Comment on attachment 8813705 [details] Bug 1311814 - TC linux64 talos configs (restricted to try only); I separated out the e10s vs non-e10s because with just the one test listed in tests.yml (and e10s true by default) when you specify try syntax with just the test name i.e. '-t chromez' it would run both the 'chromez' and 'chromez-e10s'. So I split them out, so now only the e10s tests are run if you specify '-t <name>-e10s' or if you run all the talos tests then e10s are also included.
Attachment #8813705 - Flags: review?(wcosta)
So currently on try (via buildbot) if you run a specific talos test i.e. '-t chromez' it will just run 'chromez' and not the e10s equivalent ('chromez-e10s'). In order to run on e10s you specify in the try syntax '-t chromez-e10s' as works in the current try-chooser page. I'm assuming that's the same behaviour we want here when running talos via TC - if you run all talos tests ('-t all') that will run e10s and non-e10s, but when running specific talos tests run on e10s/non-e10s as specified in the try syntax suite name. Just wanted to verify that's correct? That's how this patch works also.
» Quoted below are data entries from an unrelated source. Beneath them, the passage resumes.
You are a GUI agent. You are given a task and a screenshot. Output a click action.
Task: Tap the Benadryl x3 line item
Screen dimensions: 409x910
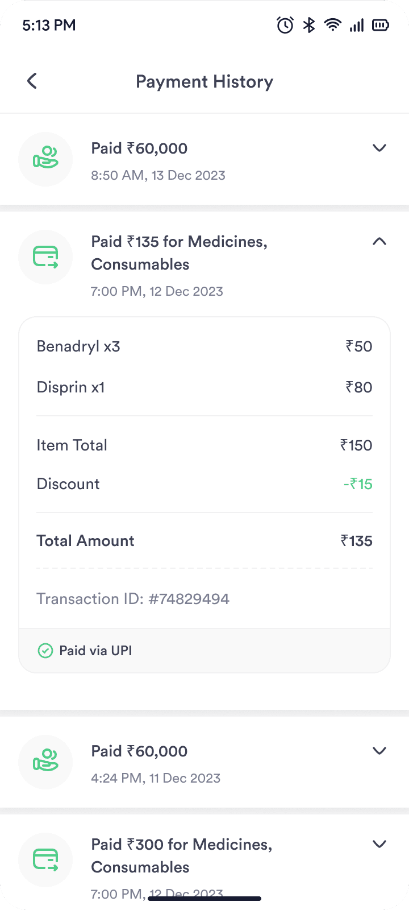coord(78,346)
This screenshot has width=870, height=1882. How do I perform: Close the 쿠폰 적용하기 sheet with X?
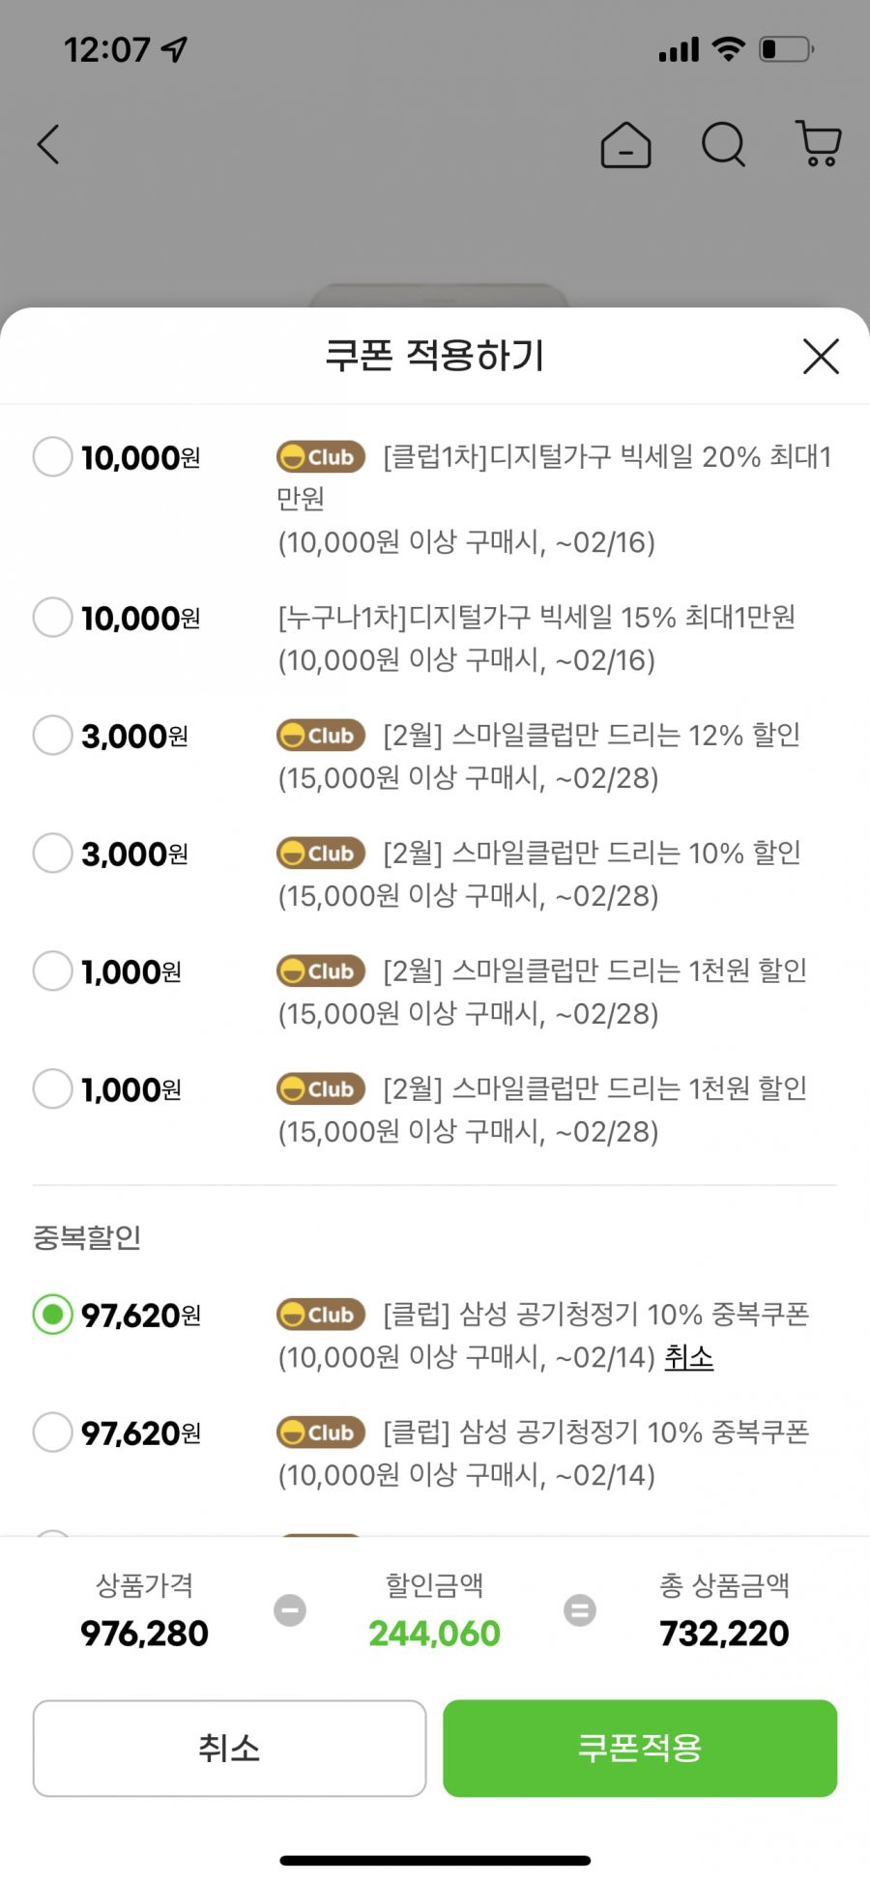click(821, 356)
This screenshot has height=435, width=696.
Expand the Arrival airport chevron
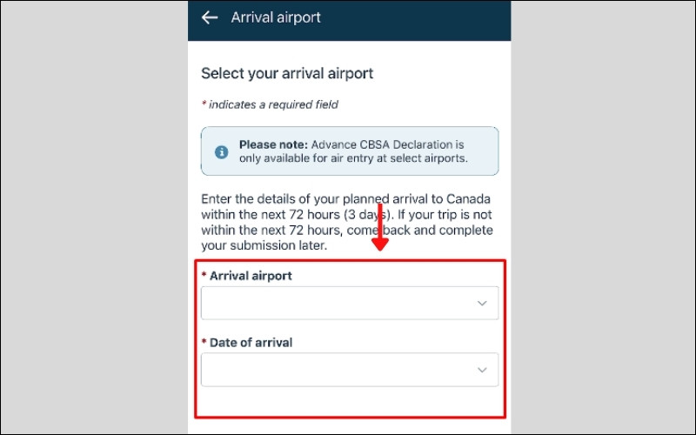coord(483,303)
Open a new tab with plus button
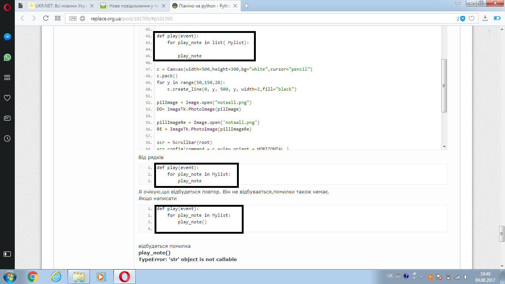This screenshot has width=505, height=284. (247, 6)
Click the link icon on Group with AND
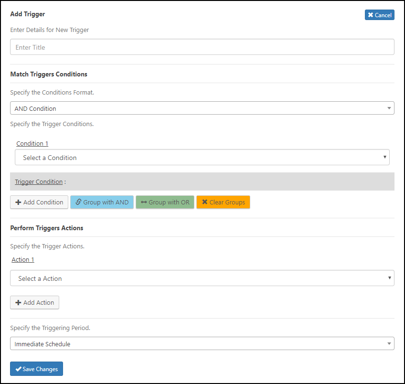The image size is (405, 384). point(78,203)
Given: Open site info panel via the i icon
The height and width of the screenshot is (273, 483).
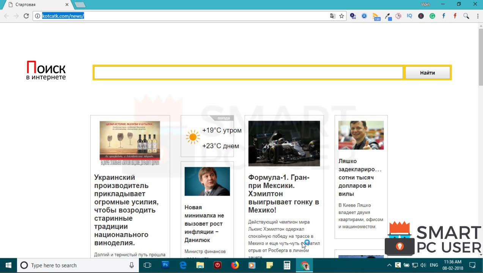Looking at the screenshot, I should [38, 16].
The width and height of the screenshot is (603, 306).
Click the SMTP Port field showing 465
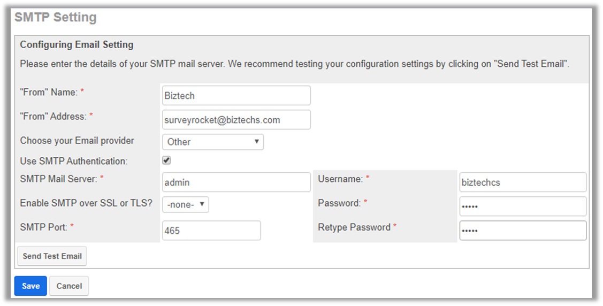(x=211, y=231)
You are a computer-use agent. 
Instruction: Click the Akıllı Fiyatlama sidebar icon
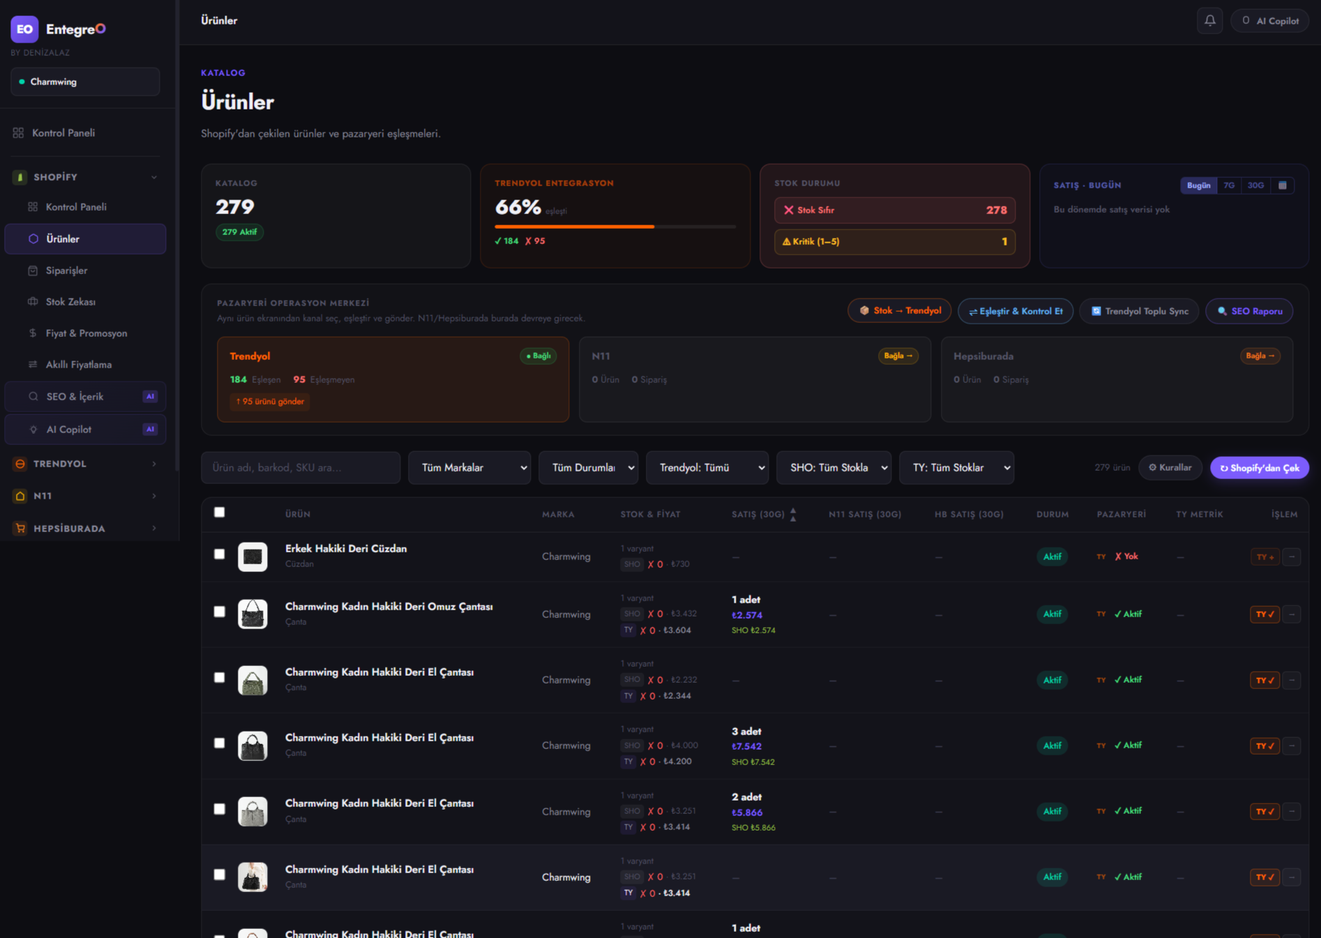[x=33, y=365]
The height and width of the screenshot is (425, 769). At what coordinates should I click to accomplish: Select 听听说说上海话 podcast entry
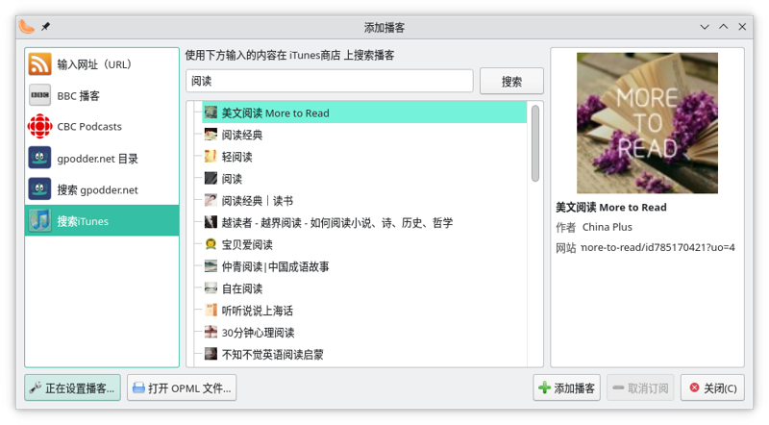coord(257,311)
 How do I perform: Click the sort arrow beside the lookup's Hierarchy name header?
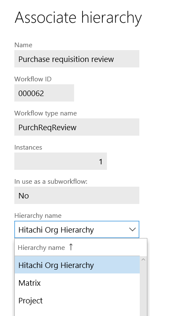(71, 247)
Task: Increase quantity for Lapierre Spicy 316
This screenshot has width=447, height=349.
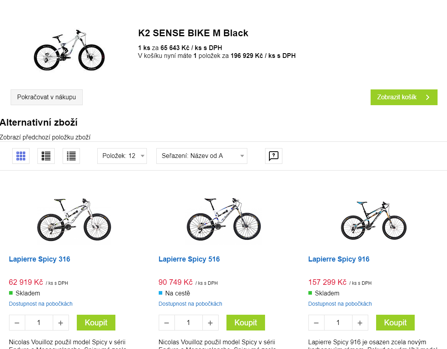Action: pyautogui.click(x=61, y=323)
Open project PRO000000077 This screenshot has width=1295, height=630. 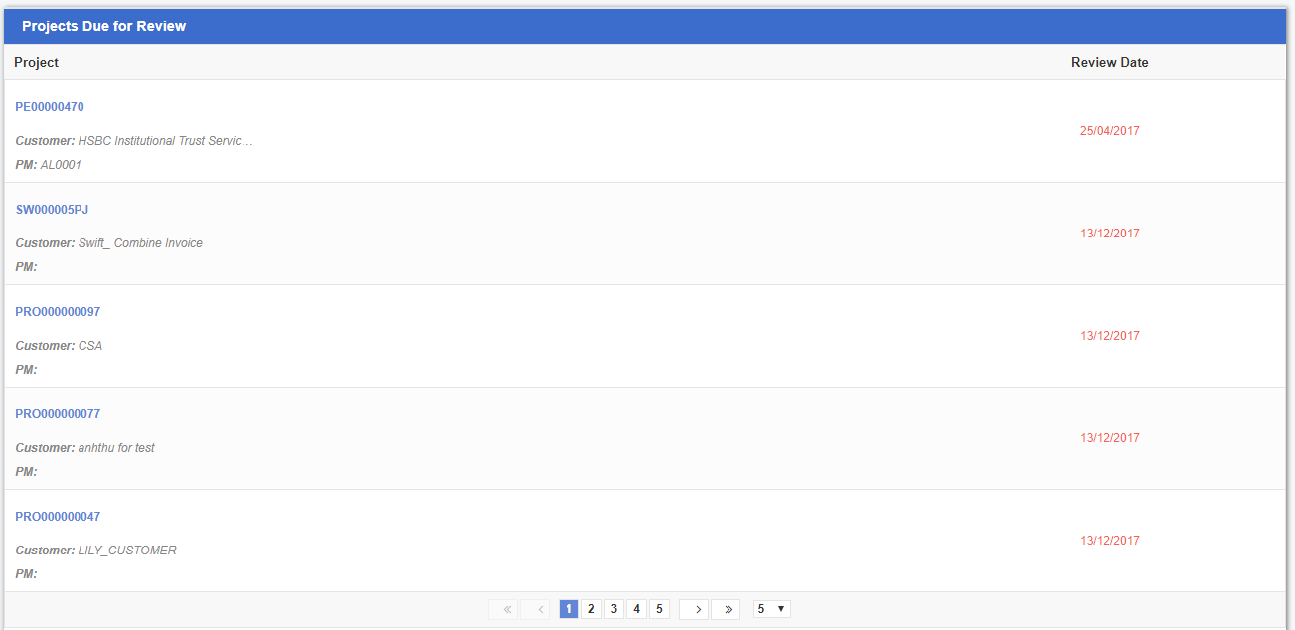[x=58, y=414]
Here's a set of try runs of this patch that demonstrates: https://treeherder.mozilla.org/#/jobs?repo=try&author=rwood@mozilla.com&fromchange=7cbc3925f09a5ac91e3d68560fb5f57c7d1465c7&tochange=faf5ef72c06a1bc38219f65c778069e4eef1b1ac
Flags: needinfo?(jmaher)
Comment on attachment 8813705 [details] Bug 1311814 - TC linux64 talos configs (restricted to try only); https://reviewboard.mozilla.org/r/95104/#review95360 ::: taskcluster/ci/desktop-test/tests.yml:660 (Diff revision 5) > + - talos/linux_config.py > + - remove_executables.py > + extra-options: > + - --suite=chromez > + > +talos-chrome-e10s: You shouldn't need to list e10s separately like this -- the e10s transform should be enough to distinguish them. Can you go into more detail as to why that didn't work? I don't really understand what you're saying in comment 60. The `e10s` parameter defaults to `both`, and the e10s transform creates a task with the base name, and a task with an `-e10s` suffix. Likely that transform is not editing `talos-try-name`?
Comment on attachment 8813705 [details] Bug 1311814 - TC linux64 talos configs (restricted to try only); https://reviewboard.mozilla.org/r/95104/#review95360 > You shouldn't need to list e10s separately like this -- the e10s transform should be enough to distinguish them. Can you go into more detail as to why that didn't work? I don't really understand what you're saying in comment 60. The `e10s` parameter defaults to `both`, and the e10s transform creates a task with the base name, and a task with an `-e10s` suffix. Likely that transform is not editing `talos-try-name`? Without having e10s jobs listed separately, when specifying a single talos suite name in the try syntax i.e. '-t chromez', that actually runs 'chromez' and 'chromez-e10s' even when you've only specified the non-e10s version. On try chooser it gives you the option to choose 'chromez' or 'chromez-e10s' so I split them up to support that behaviour (see comment 61 also, thanks)
Yeah, that's a bug in your code, likely related to `talos-try-name`. Please fix it instead of working around it :)
The behavior of running both e10s and non-e10s when specifying a single test follows the unit tests behavior, any harm on following this for talos? I think this is a good policy to avoid regressions on e10s, but the limited number of real hardware might a showstopper for this.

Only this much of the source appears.